For the final assignment you can choose between writing a technical blog or implementing the leader election portion of Raft.
The starter code is now available!

Note: You can complete this assignment in a group of 1-3 students.

This project is adapted from MIT’s 6.824 course. Their assignment includes the full Raft protocol, but we will only do the first stage which focuses on leader election. You must implement the functions necessary to allow a candidate node to start an election and receive votes from other nodes. An elected leader should send heartbeat messages to remain leader, and if it fails, then a new election should begin.

We supply you with skeleton code src/raft/raft.go. We also supply a set of tests, which you should use to drive your implementation efforts, and which we’ll use to grade your submitted lab. The tests are in src/raft/test_test.go.

To get up and running, execute the following commands.

$ cd src/raft
$ go test
Test (2A): initial election ...
--- FAIL: TestInitialElection2A (5.04s)
        config.go:326: expected one leader, got none
Test (2A): election after network failure ...
--- FAIL: TestReElection2A (5.03s)
        config.go:326: expected one leader, got none
...
$

The code

Implement Raft by adding code to raft/raft.go. In that file you’ll find skeleton code, plus examples of how to send and receive RPCs.

Your implementation must support the following interface, although some of these functions will not be used for the Election phase. You’ll find more details in comments in raft.go.

// create a new Raft server instance:
rf := Make(peers, me, persister, applyCh)

### TASK SET:
**A)** List the arguments passed to the Make function in the Raft assignment page.
**B)** Condense the paragraph of the Raft assignment page that begins "This project is adapted from MIT's 6.824 course" into a bulleted list that keeps its main facts.
**C)** Write the next part of the Raft assignment page, picking up right after its final line.

### DATASET RECORDS:
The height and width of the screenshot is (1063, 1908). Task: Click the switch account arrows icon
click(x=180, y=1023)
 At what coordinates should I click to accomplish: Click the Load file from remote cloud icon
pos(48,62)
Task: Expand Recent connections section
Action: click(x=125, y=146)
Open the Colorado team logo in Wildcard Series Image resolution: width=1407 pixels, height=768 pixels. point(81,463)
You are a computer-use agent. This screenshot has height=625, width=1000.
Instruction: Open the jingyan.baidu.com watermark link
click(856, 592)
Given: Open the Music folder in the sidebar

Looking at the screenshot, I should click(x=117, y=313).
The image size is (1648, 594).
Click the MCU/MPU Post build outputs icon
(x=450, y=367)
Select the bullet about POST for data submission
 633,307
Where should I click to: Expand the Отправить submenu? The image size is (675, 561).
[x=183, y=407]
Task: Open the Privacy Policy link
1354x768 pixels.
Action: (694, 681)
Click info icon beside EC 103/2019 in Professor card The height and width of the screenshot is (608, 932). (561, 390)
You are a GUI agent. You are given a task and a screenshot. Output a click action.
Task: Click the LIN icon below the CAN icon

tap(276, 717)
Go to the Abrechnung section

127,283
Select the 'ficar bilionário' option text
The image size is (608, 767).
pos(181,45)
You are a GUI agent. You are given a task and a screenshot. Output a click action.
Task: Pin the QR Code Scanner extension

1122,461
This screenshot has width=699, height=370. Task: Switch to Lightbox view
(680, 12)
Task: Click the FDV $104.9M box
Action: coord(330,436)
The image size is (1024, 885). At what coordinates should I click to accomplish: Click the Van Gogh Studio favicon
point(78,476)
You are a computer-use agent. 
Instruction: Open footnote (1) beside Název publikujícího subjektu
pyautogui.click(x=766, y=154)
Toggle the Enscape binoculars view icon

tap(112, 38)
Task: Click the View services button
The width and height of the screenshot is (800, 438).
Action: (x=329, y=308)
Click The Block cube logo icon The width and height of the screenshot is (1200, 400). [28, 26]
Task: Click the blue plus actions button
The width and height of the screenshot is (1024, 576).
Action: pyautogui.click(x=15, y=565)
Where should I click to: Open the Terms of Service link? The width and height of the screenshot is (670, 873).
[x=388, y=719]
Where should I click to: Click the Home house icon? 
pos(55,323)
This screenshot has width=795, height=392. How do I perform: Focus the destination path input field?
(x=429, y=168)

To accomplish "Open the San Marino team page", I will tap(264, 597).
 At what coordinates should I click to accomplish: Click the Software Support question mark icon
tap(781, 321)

### TASK-BY-TASK ANSWERS:
**A)** peers, me, persister, applyCh

**B)**
- The project is adapted from MIT's 6.824 course.
- MIT's version covers the full Raft protocol. This one covers only the first stage, leader election.
- You must implement the functions that let a candidate node start an election and receive votes from other nodes.
- An elected leader sends heartbeat messages to remain leader.
- If the leader fails, a new election should begin.

**C)**
// ask a Raft for its current term, and whether it thinks it is leader
rf.GetState() (term, isLeader)

A service calls Make(peers,me,...) to create a Raft peer. The peers argument is an array of network identifiers of the Raft peers (including this one), for use with RPC. The me argument is the index of this peer in the peers array. In practice you will never call this yourself - the test cases will call this to setup several nodes and automatically configure the network connections between them.

raft.go contains example code that sends an RPC (sendRequestVote()) and that handles an incoming RPC (RequestVote()). Your Raft peers should exchange RPCs using the labrpc Go package (source in src/labrpc). The tester can tell labrpc to delay RPCs, re-order them, and discard them to simulate various network failures. While you can temporarily modify labrpc, make sure your Raft works with the original labrpc, since that’s what we’ll use to test and grade your lab. Your Raft instances must interact only with RPC; for example, they are not allowed to communicate using shared Go variables or files.

Your Task: Leader Election

Implement Raft leader election and heartbeats (AppendEntries RPCs with no log entries). The goal is for a single leader to be elected, for the leader to remain the leader if there are no failures, and for a new leader to take over if the old leader fails or if packets to/from the old leader are lost. Run go test -run 2A to test your code.

The source code you’ve been provided is for an assignment that implements the full Raft protocol. We’ve removed many of the methods we won’t use, but some are still there. You should focus on the sections of code referred to as 2A (since this was the election phase of the original assignment). You won’t need to implement pieces referred to as 2B or 2C.

Hints:

  • You can’t easily run your Raft implementation directly; instead you should run it by way of the tester, i.e. go test -run 2A.
  • Follow the paper’s Figure 2. At this point you care about sending and receiving RequestVote RPCs, the Rules for Servers that relate to elections, and the State related to leader election,
  • Add the Figure 2 state for leader election to theRaft struct in raft.go. You’ll also need to define a struct to hold information about each log entry.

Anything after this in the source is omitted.